Re:Is this the opposite of digital terrorism?? (1)

Rude Turnip (49495) | more than 9 years ago | (#9864038)

Comcast charges me $9.95/mo for their HD PVR, so the price difference isn't that great. I still have TiVo and it beats the Comcast PVR like a little bitch in terms of usability and functionality. As soon as TiVo comes out with an affordable HD PVR (preferably with Cable Card technology) I'm dumping the Comcast box.

Re:Is this the opposite of digital terrorism?? (0)

Anonymous Coward | more than 9 years ago | (#9864384)

paying $5 a month in NC for 40 hours worth of hard drive with Time Warner Cable.

Re:Is this the opposite of digital terrorism?? (1)

Kyaphas (30519) | more than 9 years ago | (#9864333)

I know this is off-topic, but what's up with the Magellan Meridian?

I looked for a way to contact you, but not too much luck.

Software-only hacks rule! (4, Insightful)

192939495969798999 (58312) | more than 9 years ago | (#9863485)

Let me be one of the first (today) to say that software-only hacks rule! There are a lot more people that can use that type of hack, then there are that would open the box and do stuff in order to get BASH, or what have you, to work. Having witnessed hardware xBox/TiVo hacks myself, I can attest that if you don't have nerves of steel, you could bump that soldering iron into something important.. and whoops! There goes the system.

Re:Software-only hacks rule! (0)

Anonymous Coward | more than 9 years ago | (#9863821)

I once left a big chunk of soldering stuff splash on a xbox board. needless to say it askted jerky, opening and checking, subsequently removing the stuff fixed it.

my xbox board has a couple of traces ripped open and fixed using some carefully applied soldering iron.

How about a hack for the Series 2? (1)

jocknerd (29758) | more than 9 years ago | (#9863496)

Still waiting for my bash shell.

Re:How about a hack for the Series 2? (0)

Anonymous Coward | more than 9 years ago | (#9863523)

Series 2 software-only shell hacks have been around for at least a year.

Re:How about a hack for the Series 2? (1)

silas_moeckel (234313) | more than 9 years ago | (#9863634)

I beleive the series 2 were software hacked last year via the 3 card monty method. There are downloadable ISOs to prep the drives. It does stop updates from working though. Even hacks the Directivo.

Fishy! (-1, Troll)

Anonymous Coward | more than 9 years ago | (#9863512)

Instead of claiming to have a software-only exploit, the referenced web site offers a reward for such an exploit.

Something smells fishy!

Re:Fishy! (1, Funny)

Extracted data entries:

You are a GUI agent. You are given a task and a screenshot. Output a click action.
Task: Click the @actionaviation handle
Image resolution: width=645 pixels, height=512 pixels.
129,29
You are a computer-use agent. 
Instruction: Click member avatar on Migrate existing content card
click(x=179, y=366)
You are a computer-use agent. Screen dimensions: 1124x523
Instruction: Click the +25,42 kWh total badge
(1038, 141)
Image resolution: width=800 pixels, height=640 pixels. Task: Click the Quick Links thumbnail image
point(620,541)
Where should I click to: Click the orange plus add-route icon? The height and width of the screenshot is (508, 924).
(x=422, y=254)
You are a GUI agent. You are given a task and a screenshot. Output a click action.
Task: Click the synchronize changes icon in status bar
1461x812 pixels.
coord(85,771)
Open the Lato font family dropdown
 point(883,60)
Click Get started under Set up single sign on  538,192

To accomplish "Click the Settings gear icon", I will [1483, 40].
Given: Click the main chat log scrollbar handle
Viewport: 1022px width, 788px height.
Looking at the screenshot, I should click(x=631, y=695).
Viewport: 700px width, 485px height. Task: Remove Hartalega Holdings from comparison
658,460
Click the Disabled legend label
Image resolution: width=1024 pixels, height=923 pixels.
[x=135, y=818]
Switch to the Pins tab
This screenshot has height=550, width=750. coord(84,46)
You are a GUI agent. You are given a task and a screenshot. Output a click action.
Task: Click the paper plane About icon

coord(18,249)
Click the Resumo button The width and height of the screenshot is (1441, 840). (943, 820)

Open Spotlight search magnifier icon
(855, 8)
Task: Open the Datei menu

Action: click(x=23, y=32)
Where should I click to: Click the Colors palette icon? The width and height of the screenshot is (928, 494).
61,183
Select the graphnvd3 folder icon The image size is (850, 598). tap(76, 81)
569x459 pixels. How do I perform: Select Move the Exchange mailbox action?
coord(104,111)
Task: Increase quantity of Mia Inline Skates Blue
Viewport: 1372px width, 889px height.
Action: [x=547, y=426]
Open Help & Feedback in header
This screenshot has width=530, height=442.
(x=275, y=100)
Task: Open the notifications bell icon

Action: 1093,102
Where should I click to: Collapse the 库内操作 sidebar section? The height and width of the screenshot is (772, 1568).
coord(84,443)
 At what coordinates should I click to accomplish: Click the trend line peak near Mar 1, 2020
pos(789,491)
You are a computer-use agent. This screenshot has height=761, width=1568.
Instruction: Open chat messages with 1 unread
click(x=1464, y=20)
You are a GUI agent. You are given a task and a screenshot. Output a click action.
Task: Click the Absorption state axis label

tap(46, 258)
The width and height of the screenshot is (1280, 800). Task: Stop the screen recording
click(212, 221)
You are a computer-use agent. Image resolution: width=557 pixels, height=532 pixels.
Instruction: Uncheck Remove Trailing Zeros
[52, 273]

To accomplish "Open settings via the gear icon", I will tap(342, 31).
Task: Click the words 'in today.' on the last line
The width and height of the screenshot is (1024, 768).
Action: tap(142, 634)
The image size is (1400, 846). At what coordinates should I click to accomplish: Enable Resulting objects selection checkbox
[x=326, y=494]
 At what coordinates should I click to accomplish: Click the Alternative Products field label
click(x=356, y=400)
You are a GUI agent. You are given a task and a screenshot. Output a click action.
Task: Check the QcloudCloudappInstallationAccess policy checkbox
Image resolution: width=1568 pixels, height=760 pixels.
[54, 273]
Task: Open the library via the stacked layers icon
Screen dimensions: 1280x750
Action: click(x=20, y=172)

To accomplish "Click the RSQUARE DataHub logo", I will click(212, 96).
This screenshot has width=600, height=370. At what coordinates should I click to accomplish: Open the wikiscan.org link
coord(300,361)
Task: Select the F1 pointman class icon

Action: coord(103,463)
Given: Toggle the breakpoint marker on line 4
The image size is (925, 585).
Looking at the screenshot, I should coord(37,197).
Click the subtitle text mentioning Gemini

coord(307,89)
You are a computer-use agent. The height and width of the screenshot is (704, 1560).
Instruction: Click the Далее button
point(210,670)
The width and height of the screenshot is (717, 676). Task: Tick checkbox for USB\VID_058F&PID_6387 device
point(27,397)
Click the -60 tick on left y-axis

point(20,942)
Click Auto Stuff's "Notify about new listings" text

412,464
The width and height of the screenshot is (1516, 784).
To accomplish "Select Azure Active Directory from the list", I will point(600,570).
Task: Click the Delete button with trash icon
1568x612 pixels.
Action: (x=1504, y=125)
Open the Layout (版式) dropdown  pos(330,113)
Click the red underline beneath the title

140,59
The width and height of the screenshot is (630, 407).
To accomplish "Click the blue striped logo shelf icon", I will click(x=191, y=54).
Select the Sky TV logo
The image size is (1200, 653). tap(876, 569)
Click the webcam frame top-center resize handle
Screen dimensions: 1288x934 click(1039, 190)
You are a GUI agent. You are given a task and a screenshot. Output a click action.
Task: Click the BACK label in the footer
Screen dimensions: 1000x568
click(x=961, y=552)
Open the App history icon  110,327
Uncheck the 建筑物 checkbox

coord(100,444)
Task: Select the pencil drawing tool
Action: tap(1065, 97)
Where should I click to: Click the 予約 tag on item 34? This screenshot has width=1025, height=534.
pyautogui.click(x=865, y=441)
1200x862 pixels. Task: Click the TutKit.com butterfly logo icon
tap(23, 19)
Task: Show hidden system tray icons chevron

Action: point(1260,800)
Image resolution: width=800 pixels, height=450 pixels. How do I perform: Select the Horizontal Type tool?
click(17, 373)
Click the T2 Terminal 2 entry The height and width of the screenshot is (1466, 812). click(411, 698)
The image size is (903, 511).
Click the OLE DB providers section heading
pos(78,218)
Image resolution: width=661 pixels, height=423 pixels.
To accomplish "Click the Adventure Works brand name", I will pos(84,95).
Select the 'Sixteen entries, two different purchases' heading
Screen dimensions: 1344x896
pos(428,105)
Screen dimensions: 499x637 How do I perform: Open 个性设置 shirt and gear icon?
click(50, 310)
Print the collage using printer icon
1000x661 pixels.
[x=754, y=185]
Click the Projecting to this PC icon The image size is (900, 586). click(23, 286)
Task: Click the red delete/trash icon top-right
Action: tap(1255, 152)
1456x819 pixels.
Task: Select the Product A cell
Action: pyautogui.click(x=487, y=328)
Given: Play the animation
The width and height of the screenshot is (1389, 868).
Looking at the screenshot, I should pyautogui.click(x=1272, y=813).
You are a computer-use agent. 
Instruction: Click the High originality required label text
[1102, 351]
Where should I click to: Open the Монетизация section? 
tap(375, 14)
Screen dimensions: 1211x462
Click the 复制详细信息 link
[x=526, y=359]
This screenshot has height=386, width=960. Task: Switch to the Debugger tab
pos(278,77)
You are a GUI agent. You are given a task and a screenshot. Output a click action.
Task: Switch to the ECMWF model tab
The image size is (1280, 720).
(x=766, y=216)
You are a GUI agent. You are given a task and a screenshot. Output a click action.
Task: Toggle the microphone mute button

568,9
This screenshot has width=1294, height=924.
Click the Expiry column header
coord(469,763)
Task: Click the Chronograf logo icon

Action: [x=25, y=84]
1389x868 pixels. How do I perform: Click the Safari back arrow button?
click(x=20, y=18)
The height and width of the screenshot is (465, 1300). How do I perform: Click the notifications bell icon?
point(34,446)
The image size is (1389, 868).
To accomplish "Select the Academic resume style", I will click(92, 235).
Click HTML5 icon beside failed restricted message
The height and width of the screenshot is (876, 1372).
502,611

REQUIRED WORK:
**1.** According to the TiVo hacking comment thread, how much does Comcast charge per month for its HD PVR?
**2.** Please write the next part of the TiVo hacking comment thread, picking up after its last line.
These entries have no connection to the TiVo hacking comment thread.

RESULTS OF THE TASKS:
**1.** $9.95 per month.

**2.**
Anonymous Coward | more than 9 years ago | (#9863558)

Something smells fishy!

Of course. It's penguin powered, after all.

(Actually, good point there.)

Re:Fishy! (5, Interesting)

thedude13 (457454) | more than 9 years ago | (#9863596)

read a little further down, specifically message #6:
first submission (maybe the last?) "HD TeAm" has submitted a sw only exploit for evaluation the license is restricted distribution - but only to prevent resale / hero abuse the HD TeAm position: "HD TeAm has a solution prepared and authorizes it's distribution via ddb once $1,000 has been collected. We request that all proceeds be donated to the EFF so that research of this nature remains legal in the future." "It is our position that if the community, particularly the minority with the disposable income for hd-units, is unwilling to come together & donate this token sum to a worthy organization the hack is probably better kept private" OK, lets open the floor to discussion
i personally hope it is real because i believe once i purchase the hardware, then i should be able to do whatever i want with it.

Re:Fishy! (0)

Anonymous Coward | more than 9 years ago | (#9863695)

not if it means getting service for FREE and TiVo losing money. hacks like this can allow this alteration, and it's just not good for the company and it's investors

Re:Fishy! (2, Interesting)

Anonymous Coward | more than 9 years ago | (#9863873)


not if it means getting service for FREE and TiVo losing money. hacks like this can allow this alteration, and it's just not good for the company and it's investors


NO! This is especially true in this case. Corporate America needs to be taught that "we will make money as long as we contol the use of our product after we sell it" is a bogus business plan.

Capatalism demands that any company that tries this be run out of business. Darwin tells us that any investor that supports a company with such a business plan will have their money taken away (and this is a good thing)

I'm sick and tired of the "companies and investors DESERVE to make mony no matter how lame their business plans are" crowd. FSCK that. If a company can't figure out how to make money w/o inventing new limitations on what consumers can do with their product then it is VITALLY IMPORTANT that that company be allowed to fail. It may hurt in the short term, but we are all better for it in the long term.

Re:Fishy! (1)

Elwood P Dowd (16933) | more than 9 years ago | (#9864225)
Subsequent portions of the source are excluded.